EXTRAIT CITÉ:
+ + + + +

En conséquence, il convient de débouter M. [I] de sa demande présentée à ce titre.

* Sur l’indemnité légale de licenciement

En application des dispositions des articles L.1234-9 et R.1234-1 à R.1234-4 du code du travail dans leur rédaction issue de l’ordonnance 2017-1387 du 22 septembre 2017 et du décret du 25 septembre 2017 applicable au présent litige, le salarié licencié qui compte au moins huit mois d’ancienneté au service du même employeur a droit à une indemnité de licenciement dont le montant ne peut être inférieur à un quart de mois de salaire par année d’ancienneté, auquel s’ajoute un tiers de mois de salaire par année au-delà de dix ans d’ancienneté. En cas d’année incomplète, l’indemnité est calculée proportionnellement au nombre de mois complets. La convention collective applicable ne contient pas de dispositions plus favorables.

En application de ces dispositions, M. [I], qui a 9 ans et 7 mois d’ancienneté, peut prétendre à une indemnité de [(1 461,07/4) x 9] +[(1 461,07/4) x 7/12] = 3 500,48 euros.

* Sur l’indemnité pour licenciement sans cause réelle et sérieuse

M. [I] ayant plus de deux ans d’ancienneté dans une entreprise employant de manière habituelle moins de onze salariés, il est fondé à obtenir réparationdu préjudice résultant de son licenciement sans cause réelle et sérieuse, conformément aux dispositions de l’article L.1235-3 du code du travail dans sa rédaction issue de l’ordonnance 2017-1387 du 22 septembre 2017 applicable au présent litige.

+ + + + +

DONNÉES FOURNIES:

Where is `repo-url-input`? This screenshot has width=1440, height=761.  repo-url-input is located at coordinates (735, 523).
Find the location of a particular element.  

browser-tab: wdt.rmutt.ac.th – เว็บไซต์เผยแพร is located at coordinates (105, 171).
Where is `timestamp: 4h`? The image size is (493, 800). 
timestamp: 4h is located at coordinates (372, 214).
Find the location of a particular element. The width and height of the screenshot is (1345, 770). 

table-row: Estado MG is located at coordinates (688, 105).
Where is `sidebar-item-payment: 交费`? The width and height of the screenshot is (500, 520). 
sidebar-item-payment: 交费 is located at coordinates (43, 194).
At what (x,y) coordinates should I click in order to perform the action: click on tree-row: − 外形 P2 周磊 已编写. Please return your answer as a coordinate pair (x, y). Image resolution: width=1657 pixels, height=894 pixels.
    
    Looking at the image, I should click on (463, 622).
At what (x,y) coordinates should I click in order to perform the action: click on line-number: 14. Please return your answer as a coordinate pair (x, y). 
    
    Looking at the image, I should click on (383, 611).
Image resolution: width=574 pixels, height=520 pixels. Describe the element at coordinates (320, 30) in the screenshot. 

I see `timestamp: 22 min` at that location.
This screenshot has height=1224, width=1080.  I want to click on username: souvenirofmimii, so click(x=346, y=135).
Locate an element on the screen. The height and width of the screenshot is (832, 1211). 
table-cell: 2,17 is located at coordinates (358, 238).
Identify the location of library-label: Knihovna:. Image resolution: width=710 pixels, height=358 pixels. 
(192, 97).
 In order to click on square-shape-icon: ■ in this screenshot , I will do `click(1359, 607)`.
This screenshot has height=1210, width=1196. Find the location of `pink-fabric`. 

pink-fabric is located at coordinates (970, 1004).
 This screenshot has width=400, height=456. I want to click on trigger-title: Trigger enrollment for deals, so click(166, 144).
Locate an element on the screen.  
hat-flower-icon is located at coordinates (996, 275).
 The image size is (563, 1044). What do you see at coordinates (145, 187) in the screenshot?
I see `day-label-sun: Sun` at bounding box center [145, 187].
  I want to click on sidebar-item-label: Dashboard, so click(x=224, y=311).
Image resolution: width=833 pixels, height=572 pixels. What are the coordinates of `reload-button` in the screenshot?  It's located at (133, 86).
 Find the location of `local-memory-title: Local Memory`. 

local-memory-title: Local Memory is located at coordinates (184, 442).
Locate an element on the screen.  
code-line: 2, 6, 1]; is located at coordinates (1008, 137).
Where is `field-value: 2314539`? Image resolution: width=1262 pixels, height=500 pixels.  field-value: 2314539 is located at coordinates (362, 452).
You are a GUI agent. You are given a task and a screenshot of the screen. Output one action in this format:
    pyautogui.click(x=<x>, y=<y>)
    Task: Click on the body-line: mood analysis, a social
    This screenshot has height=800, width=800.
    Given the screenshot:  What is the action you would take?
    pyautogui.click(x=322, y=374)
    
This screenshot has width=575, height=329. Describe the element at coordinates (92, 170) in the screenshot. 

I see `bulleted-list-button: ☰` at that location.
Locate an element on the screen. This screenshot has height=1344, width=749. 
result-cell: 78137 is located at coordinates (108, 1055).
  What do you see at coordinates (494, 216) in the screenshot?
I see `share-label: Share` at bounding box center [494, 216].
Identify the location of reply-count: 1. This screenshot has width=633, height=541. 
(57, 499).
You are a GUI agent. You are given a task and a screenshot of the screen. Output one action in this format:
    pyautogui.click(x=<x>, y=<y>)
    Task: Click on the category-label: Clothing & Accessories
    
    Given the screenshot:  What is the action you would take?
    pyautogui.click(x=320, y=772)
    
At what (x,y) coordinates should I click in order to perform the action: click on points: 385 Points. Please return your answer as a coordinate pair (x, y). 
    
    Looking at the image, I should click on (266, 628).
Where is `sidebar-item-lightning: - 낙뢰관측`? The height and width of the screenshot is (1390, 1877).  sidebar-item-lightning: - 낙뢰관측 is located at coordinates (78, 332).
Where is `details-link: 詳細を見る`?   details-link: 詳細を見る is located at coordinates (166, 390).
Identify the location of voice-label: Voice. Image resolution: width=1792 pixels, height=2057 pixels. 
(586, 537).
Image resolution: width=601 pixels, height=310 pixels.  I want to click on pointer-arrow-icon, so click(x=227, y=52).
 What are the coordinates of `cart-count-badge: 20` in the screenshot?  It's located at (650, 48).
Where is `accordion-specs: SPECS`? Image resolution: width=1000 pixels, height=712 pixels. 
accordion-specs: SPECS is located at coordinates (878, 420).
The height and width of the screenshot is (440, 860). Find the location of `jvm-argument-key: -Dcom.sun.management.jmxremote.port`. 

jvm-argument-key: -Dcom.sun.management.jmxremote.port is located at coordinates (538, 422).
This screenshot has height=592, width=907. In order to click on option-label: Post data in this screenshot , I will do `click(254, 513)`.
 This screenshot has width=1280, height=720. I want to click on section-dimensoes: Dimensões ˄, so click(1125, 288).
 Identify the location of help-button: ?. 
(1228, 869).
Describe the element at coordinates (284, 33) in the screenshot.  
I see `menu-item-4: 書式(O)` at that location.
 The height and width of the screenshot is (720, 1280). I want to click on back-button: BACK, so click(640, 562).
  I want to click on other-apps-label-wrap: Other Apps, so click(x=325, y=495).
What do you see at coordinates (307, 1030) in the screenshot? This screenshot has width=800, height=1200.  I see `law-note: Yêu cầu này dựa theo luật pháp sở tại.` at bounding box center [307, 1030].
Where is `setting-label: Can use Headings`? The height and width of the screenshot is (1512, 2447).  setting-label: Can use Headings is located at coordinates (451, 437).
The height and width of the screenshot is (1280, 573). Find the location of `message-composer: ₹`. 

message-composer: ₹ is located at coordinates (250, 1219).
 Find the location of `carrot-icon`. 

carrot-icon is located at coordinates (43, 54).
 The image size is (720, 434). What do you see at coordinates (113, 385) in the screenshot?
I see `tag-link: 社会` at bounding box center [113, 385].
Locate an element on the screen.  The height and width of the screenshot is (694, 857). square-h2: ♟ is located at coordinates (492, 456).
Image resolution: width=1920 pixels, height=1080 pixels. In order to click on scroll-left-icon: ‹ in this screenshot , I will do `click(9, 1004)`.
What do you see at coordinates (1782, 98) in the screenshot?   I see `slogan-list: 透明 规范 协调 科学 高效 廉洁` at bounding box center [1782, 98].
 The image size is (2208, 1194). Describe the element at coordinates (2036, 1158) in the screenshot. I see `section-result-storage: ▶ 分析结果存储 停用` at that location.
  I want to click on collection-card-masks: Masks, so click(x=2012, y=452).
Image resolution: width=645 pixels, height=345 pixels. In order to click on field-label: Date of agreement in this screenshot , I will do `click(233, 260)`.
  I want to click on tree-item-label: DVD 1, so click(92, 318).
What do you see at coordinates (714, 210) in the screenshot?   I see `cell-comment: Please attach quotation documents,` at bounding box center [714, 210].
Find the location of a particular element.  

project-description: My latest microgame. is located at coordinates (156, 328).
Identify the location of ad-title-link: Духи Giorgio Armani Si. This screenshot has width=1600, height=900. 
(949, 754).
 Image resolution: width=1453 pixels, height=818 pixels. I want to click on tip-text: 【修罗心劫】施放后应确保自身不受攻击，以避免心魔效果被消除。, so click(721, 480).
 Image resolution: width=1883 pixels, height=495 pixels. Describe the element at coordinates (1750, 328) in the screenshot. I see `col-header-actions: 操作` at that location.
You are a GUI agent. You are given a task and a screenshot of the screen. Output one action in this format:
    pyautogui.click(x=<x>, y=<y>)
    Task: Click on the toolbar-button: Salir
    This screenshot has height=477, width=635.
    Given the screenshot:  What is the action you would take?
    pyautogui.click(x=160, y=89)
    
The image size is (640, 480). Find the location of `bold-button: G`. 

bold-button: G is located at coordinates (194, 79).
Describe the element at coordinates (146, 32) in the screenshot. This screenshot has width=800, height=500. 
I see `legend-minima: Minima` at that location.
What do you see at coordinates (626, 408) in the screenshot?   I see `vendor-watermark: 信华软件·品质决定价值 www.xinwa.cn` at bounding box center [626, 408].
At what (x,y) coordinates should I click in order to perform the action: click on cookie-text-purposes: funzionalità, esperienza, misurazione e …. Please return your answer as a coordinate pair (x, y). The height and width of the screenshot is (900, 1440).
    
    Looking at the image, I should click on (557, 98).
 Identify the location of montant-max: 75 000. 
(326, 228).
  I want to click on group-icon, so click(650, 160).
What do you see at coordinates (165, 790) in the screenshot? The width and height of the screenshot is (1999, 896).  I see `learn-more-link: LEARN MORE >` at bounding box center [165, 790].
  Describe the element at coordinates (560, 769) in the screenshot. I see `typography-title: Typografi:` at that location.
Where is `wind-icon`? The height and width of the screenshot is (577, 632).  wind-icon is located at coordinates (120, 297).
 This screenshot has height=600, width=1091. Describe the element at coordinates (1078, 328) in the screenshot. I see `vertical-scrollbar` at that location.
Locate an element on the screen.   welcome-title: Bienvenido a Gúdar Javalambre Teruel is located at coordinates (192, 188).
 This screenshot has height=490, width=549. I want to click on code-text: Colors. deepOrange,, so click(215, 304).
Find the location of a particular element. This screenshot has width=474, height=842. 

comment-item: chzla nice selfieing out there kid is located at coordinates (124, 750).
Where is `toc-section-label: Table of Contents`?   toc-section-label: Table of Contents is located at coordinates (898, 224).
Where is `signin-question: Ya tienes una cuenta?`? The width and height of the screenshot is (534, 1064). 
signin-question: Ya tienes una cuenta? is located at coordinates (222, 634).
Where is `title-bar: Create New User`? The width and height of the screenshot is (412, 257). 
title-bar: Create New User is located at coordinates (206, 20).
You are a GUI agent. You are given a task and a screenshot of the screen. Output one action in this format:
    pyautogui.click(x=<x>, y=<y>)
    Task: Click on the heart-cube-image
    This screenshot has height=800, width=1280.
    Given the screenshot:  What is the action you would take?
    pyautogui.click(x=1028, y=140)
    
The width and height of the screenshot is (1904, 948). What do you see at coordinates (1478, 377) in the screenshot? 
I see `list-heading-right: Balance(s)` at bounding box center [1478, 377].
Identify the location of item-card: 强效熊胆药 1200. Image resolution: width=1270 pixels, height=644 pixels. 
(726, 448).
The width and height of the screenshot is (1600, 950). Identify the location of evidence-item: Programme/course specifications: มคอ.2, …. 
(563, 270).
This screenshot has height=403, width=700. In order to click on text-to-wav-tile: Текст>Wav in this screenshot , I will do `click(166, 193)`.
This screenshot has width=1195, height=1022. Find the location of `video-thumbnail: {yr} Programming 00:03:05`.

+ + + + +

ÉNONCÉ DE LA CONSIGNE:
Relevez toutes les références d'articles du code du travail citées dans l'extrait sur les indemnités de licenciement, sous la forme où elles y figurent. Les entrées ne jouent ici aucun rôle.

RÉPONSE RÉDIGÉE:
L.1234-9 ; R.1234-1 à R.1234-4 ; L.1235-3.